Appendix I — Notation

Published

Last modified: 2025-07-17: 20:17:05 (PM)

Table I.1: Notation used in this book

symbol	meaning	LaTeX
$\neg$	not	`\neg`
$\forall$	all	`\forall`
$\exists$	some	`\exists`
$\cup$	union, “or”	`\cup`
$\cap$	intersection, “and”	`\cap`
$\mid$	given, conditional on	`\mid`, `\|`
$\sum$	sum	`\sum`
$\prod$	product	`\prod`
$\mu$	mean	`\mu`
$\text{E}$	expectation	`\mathbb{E}`
$x^{\top}$	transpose of $x$	`x^{\top}`
$'$	transpose or derivative¹	`'`
$\perp\!\!\!\perp$	independent	`⫫`
$\therefore$	therefore, thus	`\therefore`
$\eta$	linear component of a GLM	`\eta`
$\left \lfloor{x}\right \rfloor$	floor of $x$: largest integer smaller than $x$	`\lfloor x \rfloor`
$\left \lceil{x}\right \rceil$	ceiling of $x$: smallest integer larger than $x$	`\lceil x \rceil`

I.1 Information matrices

There is no consistency in the notation for observed and expected information matrices (see Table I.2).

Table I.2: notation for information matrices

book	observed information	expected information
Dobson and Barnett (2018)	$U'$	$\mathfrak{I}$
Dunn and Smyth (2018)	$\mathfrak{I}$	$\mathcal{I}$
McLachlan and Krishnan (2007)	$I$	$\mathcal{I}$
Wood (2017)	$\hat{I}$	$\mathcal{I}$

These notes currently have a mixture of notations, depending on my whims and what reference I had last looked at.
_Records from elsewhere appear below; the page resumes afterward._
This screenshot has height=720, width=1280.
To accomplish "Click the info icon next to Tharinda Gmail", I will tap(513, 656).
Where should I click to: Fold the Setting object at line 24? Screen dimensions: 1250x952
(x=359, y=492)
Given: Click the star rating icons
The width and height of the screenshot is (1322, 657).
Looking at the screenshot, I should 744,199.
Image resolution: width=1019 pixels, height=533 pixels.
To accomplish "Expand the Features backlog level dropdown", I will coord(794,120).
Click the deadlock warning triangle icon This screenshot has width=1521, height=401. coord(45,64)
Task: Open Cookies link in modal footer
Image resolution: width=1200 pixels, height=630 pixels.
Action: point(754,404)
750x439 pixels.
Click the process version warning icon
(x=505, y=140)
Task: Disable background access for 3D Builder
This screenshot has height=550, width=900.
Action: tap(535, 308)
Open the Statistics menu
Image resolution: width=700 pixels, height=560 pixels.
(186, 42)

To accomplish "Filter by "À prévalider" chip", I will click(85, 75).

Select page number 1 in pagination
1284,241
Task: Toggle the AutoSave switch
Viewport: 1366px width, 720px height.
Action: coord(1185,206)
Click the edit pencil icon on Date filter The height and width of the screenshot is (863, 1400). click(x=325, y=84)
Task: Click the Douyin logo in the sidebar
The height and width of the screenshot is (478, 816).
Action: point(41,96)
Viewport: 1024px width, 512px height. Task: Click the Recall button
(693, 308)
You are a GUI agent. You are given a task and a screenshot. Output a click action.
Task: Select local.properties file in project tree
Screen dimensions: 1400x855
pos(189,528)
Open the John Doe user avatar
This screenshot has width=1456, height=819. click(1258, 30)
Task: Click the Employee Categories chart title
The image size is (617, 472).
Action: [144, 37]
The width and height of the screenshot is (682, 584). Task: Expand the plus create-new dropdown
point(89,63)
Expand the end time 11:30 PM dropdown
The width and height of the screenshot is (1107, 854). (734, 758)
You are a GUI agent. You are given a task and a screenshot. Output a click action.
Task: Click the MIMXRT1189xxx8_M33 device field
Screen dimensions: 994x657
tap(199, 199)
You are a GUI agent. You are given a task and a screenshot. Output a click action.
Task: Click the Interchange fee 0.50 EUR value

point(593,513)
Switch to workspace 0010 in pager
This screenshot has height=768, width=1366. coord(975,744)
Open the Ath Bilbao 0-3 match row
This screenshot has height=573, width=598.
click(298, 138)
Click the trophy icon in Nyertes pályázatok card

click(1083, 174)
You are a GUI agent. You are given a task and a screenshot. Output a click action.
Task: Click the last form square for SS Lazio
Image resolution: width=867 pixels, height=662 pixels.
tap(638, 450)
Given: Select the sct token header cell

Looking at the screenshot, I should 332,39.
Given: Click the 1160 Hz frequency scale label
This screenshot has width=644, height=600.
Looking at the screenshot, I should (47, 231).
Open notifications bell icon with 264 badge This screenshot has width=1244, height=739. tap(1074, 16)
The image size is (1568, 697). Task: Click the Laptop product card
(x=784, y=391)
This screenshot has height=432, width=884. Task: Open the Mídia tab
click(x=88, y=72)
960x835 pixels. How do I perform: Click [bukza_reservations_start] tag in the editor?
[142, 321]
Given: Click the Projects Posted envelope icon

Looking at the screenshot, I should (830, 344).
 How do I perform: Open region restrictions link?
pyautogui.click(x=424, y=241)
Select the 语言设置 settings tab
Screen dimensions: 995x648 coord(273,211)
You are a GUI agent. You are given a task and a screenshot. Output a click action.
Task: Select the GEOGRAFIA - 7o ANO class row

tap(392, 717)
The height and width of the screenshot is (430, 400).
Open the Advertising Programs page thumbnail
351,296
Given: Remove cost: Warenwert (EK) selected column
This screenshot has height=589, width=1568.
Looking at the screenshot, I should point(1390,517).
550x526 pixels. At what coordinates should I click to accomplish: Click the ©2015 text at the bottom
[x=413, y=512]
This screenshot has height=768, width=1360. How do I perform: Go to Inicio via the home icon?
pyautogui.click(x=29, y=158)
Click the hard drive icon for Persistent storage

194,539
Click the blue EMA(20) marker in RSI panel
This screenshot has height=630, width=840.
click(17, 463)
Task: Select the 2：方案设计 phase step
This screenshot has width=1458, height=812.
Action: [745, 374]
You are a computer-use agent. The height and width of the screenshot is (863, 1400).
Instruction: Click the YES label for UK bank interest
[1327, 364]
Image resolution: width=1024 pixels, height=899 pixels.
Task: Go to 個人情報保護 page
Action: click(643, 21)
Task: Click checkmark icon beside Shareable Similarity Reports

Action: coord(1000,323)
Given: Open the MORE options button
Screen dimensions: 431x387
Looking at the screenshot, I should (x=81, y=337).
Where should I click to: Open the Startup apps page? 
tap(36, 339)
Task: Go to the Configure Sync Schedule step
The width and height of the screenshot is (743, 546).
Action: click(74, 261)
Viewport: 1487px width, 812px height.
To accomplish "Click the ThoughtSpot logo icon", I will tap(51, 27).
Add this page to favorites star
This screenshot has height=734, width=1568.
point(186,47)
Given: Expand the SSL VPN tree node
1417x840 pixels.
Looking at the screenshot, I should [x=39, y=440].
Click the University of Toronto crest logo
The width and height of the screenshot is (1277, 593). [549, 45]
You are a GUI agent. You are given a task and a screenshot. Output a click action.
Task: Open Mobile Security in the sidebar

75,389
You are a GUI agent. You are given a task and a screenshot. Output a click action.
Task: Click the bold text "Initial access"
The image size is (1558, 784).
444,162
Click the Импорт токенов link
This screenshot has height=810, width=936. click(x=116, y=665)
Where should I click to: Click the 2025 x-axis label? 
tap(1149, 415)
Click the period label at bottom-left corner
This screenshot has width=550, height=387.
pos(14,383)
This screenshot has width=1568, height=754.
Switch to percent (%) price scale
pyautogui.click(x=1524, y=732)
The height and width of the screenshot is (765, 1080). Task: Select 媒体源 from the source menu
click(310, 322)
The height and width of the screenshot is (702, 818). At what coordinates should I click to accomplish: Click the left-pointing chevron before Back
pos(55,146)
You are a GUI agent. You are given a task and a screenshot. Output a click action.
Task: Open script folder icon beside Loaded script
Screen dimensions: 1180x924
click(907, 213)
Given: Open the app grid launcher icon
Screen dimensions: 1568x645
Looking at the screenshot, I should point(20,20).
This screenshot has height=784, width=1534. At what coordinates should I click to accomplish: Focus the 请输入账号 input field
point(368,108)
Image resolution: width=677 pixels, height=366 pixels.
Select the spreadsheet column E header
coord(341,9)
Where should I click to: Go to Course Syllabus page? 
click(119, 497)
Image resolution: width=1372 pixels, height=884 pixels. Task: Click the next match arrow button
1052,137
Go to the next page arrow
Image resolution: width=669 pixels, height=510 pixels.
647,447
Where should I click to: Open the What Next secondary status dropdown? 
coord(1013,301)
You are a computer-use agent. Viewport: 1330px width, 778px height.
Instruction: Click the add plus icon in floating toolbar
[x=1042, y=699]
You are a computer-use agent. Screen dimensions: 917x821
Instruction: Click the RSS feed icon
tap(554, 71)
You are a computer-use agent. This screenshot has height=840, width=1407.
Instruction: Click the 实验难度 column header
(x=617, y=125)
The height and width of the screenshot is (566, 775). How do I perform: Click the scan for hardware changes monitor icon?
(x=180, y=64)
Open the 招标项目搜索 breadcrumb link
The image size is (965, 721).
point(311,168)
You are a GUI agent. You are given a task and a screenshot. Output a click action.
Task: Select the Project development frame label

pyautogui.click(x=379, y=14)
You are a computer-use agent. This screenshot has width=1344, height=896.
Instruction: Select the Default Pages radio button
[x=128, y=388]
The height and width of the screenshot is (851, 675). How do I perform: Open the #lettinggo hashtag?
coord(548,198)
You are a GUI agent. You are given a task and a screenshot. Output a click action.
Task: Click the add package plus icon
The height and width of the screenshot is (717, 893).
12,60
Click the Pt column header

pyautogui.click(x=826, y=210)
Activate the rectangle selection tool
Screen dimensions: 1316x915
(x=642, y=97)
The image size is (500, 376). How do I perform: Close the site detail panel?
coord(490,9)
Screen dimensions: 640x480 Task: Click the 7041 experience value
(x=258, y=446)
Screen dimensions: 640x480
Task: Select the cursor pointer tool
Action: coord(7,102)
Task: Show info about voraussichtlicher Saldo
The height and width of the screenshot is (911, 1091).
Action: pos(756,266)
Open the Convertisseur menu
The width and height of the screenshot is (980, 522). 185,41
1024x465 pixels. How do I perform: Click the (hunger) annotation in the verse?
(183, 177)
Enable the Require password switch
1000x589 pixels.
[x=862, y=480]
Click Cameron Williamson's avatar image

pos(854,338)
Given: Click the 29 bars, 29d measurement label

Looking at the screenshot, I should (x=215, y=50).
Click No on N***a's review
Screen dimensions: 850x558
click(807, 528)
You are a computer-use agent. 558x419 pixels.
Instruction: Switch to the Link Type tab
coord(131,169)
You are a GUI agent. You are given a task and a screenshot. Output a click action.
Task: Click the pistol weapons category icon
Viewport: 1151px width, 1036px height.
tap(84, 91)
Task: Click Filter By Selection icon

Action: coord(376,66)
Eventually, I will try to standardize my notation to $I$ for observed information and $\mathcal{I}$ for expected information.

I.2 Percent sign (“%”)

The percent sign “%” is just a shorthand for “$\times \frac{1}{100}$”. The word “percent” comes from the Latin “per centum”; “centum” means 100 in Latin, so “percent” means “per hundred” (c.f., https://en.wikipedia.org/wiki/Percentage)

So, contrary to what you may have learned previously, $10\% = 0.1$ is a true and correct equality, just as $10 \text{kg} = 10,000 \text{g}$ is true and correct.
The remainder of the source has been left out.